Students sit on the steps of Wilson Library on the campus of University of North Carolina at Chapel Hill, North Carolina, US, Sept. 20, 2018. Photo: REUTERS/Jonathan Drake

The Program for Public Discourse at the University of North Carolina at Chapel Hill (UNC) recently hosted the event, “Frank Bruni and Bari Weiss in Conversation.” For three minutes during the middle of the talk, activists with UNC’s chapter of Students for Justice in Palestine (SJP) shouted down the speakers, while slowly exiting the auditorium.

Ahead of the event, SJP publicized its intention to disrupt the speakers. On social media, SJP explained it planned the disruption because Weiss calls out left-wing antisemitism, and expresses concerns about intersectionality. They posted on X/Twitter, “Bari Weiss and her lies are NOT welcomed on campus!”

Days before the event, UNC initiated changes, presumably to deal with the planned disruption. The school changed the event’s starting time and the time for the box office to open. Advanced tickets were no longer available.

We arrived at the UNC box office 30 minutes early, and stood in a line that was already long. Behind me were several dozen SJP activists masked to conceal their identities. A woman in line who had escaped the Holocaust told me she has a family member currently being held hostage in Gaza. She was nervous about the planned protest and considered leaving.

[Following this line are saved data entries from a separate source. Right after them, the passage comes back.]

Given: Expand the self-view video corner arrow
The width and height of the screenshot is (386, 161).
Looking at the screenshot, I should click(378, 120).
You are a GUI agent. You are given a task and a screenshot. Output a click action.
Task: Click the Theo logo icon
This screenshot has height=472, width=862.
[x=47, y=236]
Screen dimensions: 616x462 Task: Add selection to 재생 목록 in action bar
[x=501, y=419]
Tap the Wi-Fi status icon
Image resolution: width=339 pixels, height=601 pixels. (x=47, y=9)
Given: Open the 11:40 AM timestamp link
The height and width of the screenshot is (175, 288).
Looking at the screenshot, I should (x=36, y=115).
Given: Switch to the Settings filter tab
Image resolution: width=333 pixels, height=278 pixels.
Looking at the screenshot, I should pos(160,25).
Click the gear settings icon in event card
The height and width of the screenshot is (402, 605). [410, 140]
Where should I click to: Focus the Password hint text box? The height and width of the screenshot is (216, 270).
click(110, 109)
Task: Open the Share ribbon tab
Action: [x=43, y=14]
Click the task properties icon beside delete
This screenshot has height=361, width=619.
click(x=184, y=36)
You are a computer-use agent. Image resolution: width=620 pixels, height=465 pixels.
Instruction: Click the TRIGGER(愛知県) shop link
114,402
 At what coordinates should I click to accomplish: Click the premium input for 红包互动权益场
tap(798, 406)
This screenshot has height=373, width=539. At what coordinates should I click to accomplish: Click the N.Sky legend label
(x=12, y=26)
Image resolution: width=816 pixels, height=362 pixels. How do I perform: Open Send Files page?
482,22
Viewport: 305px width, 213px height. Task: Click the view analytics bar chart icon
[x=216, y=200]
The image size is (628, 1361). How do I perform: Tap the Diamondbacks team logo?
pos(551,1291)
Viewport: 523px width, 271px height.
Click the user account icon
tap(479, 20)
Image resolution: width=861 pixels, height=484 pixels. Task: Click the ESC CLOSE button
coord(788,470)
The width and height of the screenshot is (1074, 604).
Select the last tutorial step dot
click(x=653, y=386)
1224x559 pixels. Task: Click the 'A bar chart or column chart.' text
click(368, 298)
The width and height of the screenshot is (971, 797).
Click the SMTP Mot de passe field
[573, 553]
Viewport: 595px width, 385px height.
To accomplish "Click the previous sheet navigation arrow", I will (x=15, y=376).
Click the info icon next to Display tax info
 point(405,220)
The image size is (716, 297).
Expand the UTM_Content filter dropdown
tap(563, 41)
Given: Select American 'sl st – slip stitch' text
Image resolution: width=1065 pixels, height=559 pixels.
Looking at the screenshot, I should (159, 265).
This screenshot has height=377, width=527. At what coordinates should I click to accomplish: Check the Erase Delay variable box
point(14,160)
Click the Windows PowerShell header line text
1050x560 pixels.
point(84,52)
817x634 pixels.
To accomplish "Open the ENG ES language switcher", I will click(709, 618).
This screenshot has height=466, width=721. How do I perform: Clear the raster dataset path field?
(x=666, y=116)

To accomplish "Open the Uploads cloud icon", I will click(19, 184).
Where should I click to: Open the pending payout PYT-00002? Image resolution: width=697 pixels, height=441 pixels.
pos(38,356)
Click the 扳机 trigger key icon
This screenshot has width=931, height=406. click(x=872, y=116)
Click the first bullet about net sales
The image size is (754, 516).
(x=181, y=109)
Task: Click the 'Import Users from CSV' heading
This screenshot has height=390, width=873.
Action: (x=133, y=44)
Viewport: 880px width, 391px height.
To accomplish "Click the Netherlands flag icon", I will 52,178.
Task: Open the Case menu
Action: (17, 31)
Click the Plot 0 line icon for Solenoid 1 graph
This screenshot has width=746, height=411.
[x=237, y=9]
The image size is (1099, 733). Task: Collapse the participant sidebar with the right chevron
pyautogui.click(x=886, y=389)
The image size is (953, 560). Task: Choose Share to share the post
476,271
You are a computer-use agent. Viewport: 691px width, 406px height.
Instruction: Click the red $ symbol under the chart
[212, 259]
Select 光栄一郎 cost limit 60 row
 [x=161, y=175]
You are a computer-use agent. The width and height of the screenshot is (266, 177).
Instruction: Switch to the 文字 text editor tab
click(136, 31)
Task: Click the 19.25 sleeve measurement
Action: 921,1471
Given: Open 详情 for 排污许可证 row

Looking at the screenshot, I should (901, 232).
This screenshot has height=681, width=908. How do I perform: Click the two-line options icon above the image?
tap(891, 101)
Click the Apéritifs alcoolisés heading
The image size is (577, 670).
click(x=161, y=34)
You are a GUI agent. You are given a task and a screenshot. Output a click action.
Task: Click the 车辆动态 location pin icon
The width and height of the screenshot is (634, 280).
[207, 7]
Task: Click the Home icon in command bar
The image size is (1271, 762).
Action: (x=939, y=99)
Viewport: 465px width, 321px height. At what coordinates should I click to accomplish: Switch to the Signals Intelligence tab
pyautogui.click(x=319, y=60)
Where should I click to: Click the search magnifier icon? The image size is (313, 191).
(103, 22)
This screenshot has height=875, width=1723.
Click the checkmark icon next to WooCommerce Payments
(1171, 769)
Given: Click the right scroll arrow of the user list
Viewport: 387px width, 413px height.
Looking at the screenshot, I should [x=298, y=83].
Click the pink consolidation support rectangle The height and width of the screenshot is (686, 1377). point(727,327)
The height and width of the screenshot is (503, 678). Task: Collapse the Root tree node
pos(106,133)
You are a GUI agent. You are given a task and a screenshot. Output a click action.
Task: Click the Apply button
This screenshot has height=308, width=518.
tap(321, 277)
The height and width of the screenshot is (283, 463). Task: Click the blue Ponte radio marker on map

Each person in line was allowed one ticket, presumably for security reasons and to prevent activists from scooping up large portions of the tickets, thereby preventing others from attending. Attendees were asked to provide ID and an email address to receive the tickets electronically.

Attending this UNC event felt similar to going through TSA at the airport. I wondered if SJP’s campus disruptions and support of violence will lead UNC to consider installing metal detectors and searching bags at future events.

Before the event began, I spoke with Jewish UNC students seated in front of me. A sophomore said she loves attending UNC, but that she and her friends are afraid to speak up in class when topics related to Judaism and Israel arise.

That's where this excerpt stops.